Apple sent a collective shudder through location-tracking and mobile marketing companies earlier this month when it announced that its upcoming iOS 8 release will include a feature that will dynamically generate a MAC address for the device when it’s looking for, but not connected to, a WiFi network. The MAC (media access control) address is unique to every device and is broadcast as part of the scan for a WiFi network, so it’s a convenient way for companies (AirPatrol included) to identify a device and track its movements without the owner’s explicit knowledge or permission. In some situations, such as in dangerous areas or high security zones, permissionless tracking is understandable. But when it’s used to collect data on your travels for the purposes of advertising or marketing, many consider it an invasion of privacy. Apple obviously does, and so it’s taking steps to minimize the practice with built-in MAC address spoofing.
Since Apple revealed the feature at its 2014 Worldwide Developer Conference, there’s been quite a few conversations about how it will affect the mobile locationing industry (AirPatrol included). Is it a good thing or a bad thing? Will Android and Windows mobile follow suit? How are developers going to respond?
From our perspective here at AirPatrol, this is nothing but good news for a number of reasons. First, our mobiles are way more than merely phones these days and carry vast amounts of personal information that you have a right to keep private and secure — even a notoriously divided Supreme Court is unanimous on that one. A mobile OS with a privacy first posture is a step in the right direction. We can only hope that Android and Windows phones follow suit (in fact, Google is in some ways with the changes in Kit Kat.)
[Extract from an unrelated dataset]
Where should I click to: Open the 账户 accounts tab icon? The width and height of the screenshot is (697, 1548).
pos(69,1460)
Second, and perhaps just as important, these new privacy moves are going to force many in our industry to be far more open with consumers if they want to succeed.
Walk into any shopping center, building or public space and you’ll see signs noting closed circuit cameras are in use. Store personnel are identified by name badges and uniforms. Your credit card receipts say what you bought, where and when. In other words, it’s all out in the open and you’re free to grant permission to be monitored, identified, and engaged in a transaction or not
By contrast, few are made aware that the mere act of carrying their phone with them while shopping gives a nameless 3rd party the ability to identify them and track their movements there, around town, and even across the internet. No notification, no permission, just secret stalking of people via their phone.
Sorry, but that’s creepy.
Yes, our industry likes to tout privacy policies that state “no personally identifiable information” is gathered, but it’s a hollow claim designed to re-assure the stalked that their name remains unknown. But when you know where a person goes, when they go, how long and how often, that person is already unique and identifiable; a name is a formality. The truth is people are still being surreptitiously tagged, tracked and profiled without their consent like caribou in Alaska. It’s still got an ick factor no matter what spin is put on it.
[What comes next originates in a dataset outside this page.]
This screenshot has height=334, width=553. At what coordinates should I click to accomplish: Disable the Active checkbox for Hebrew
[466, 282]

And so Apple is forcing the industry to up its game and come clean with consumers. “You want to track people? Get their permission,” the company is saying. “Give them a reason to connect to your WiFi or install your app, and engage them, because the unsanctioned snooping thing — at least for iOS users — is about to end.” (And the other guys may soon follow.)
Yes, for the locationing industry it’s a pain. It’s going to force some companies to change the way they work and operate more in the open. But ultimately, this is a good thing. When you’ve got consent and a respect for privacy, you not only build trust and get better information, but you pave the way for a context and location-aware future where everyone — both developer and consumer — benefits.
Permissionless tracking is dead. And that’s a good thing for everyone.